Saved data entries:

* * * *

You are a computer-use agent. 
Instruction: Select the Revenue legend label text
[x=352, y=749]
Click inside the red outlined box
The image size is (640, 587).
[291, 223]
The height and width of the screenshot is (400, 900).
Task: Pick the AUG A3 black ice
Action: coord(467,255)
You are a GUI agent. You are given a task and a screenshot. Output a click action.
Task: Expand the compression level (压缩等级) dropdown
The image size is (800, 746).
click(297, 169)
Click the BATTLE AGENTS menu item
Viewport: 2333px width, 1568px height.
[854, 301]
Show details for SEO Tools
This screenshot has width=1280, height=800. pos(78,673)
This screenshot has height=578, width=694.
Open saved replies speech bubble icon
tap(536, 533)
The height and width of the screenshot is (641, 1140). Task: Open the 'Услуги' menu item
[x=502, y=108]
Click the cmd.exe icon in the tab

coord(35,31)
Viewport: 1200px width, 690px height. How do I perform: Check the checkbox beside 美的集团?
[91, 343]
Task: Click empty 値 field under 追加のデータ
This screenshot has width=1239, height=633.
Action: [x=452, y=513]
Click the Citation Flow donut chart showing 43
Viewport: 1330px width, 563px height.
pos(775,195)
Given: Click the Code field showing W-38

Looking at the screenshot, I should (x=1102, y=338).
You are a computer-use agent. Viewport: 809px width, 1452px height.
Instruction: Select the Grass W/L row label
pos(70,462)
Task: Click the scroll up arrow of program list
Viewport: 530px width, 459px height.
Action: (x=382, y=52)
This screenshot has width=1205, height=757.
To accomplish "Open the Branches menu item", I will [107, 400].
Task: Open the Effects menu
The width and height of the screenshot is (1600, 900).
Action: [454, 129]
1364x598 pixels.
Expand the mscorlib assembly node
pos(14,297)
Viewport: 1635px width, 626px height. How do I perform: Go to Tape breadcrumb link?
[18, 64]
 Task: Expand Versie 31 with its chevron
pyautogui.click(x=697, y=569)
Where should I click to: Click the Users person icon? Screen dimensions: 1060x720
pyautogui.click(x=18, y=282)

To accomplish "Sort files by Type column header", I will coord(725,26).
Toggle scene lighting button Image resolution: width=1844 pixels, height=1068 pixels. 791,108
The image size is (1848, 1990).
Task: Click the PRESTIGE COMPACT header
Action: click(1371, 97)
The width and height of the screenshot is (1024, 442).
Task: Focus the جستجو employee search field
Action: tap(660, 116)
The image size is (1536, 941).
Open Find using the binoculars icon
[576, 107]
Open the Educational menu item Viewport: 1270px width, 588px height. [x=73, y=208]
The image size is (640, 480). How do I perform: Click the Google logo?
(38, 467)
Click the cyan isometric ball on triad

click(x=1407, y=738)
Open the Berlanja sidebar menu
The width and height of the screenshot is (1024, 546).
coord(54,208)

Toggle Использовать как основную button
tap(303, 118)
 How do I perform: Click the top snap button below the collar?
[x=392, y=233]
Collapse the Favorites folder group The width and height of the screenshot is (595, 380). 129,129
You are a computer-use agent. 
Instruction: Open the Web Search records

* * * *

For each line of the entries that includes "will", show that line.

To accomplish "Open the Branches menu item", I will [107, 400].
To accomplish "Sort files by Type column header", I will coord(725,26).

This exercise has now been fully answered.